* [Stated task]: Write out every line of the records below again, requests included, adding 122 to each coordinate in the answers. Leave the pictures out.

# # # # #

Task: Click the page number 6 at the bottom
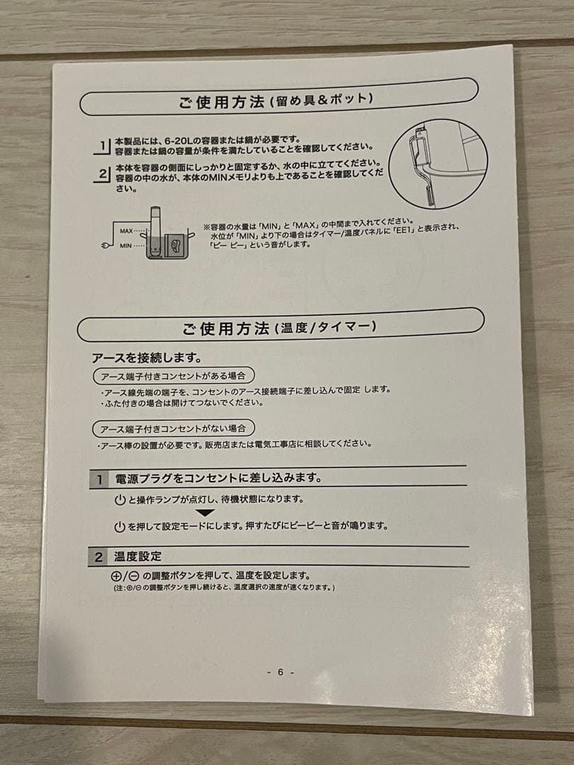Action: click(x=280, y=672)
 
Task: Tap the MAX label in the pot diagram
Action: click(x=126, y=231)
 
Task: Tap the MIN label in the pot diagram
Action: click(x=125, y=246)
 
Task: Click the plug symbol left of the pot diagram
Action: click(x=104, y=245)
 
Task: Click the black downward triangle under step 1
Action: click(x=205, y=513)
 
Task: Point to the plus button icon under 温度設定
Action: click(x=116, y=576)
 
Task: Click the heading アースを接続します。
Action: click(x=147, y=358)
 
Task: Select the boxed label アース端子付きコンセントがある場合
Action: click(x=174, y=375)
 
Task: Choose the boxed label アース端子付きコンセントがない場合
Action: click(x=174, y=429)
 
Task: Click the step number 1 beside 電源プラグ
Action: click(x=100, y=480)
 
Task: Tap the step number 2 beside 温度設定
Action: click(x=99, y=557)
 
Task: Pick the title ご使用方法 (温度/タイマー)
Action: click(x=279, y=328)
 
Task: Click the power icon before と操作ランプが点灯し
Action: click(x=120, y=500)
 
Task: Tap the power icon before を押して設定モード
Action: click(x=120, y=528)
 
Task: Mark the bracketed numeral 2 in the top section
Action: click(x=103, y=174)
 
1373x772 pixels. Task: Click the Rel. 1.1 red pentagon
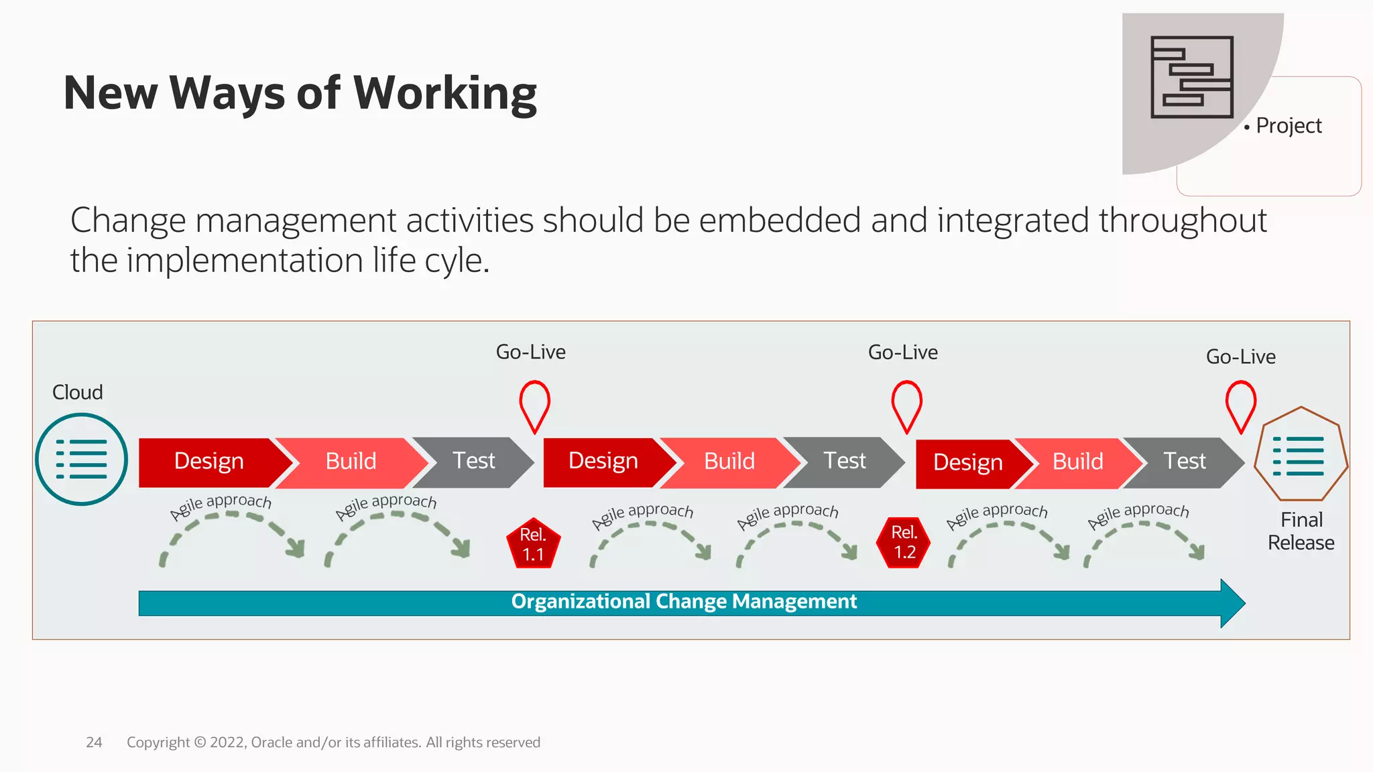[x=533, y=544]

# # # # #

* [Finished exercise]:
Task: Click the page number 6 at the bottom
Action: click(x=402, y=794)
 
Task: Tap the MAX label in the pot diagram
Action: click(x=248, y=353)
 
Task: Tap the MIN label in the pot diagram
Action: click(x=247, y=368)
 
Task: Click the plug symbol left of the pot diagram
Action: click(x=226, y=367)
 
Task: Click the black downward triangle under step 1
Action: click(x=327, y=635)
 
Task: Point to the plus button icon under 温度設定
Action: click(x=238, y=698)
 
Task: Click the heading アースを接続します。
Action: click(x=269, y=480)
 
Task: Select the boxed label アース端子付きコンセントがある場合
Action: click(x=296, y=497)
 
Task: Choose the boxed label アース端子付きコンセントがない場合
Action: click(x=296, y=551)
 
Task: Click the step number 1 beside 電源プラグ
Action: click(x=222, y=602)
 
Task: Tap the step number 2 beside 温度設定
Action: click(x=221, y=679)
 
Task: Pick the title ご使用方法 (温度/タイマー)
Action: click(x=401, y=450)
 
Task: Click the power icon before と操作ランプが点灯し
Action: click(x=242, y=622)
 
Task: Tap the power icon before を押して設定モード
Action: click(x=242, y=650)
 
Task: Mark the bracketed numeral 2 in the top section
Action: click(x=225, y=296)
 
1373x772 pixels. Task: Click the Rel. 1.1 red pentagon
[x=655, y=666]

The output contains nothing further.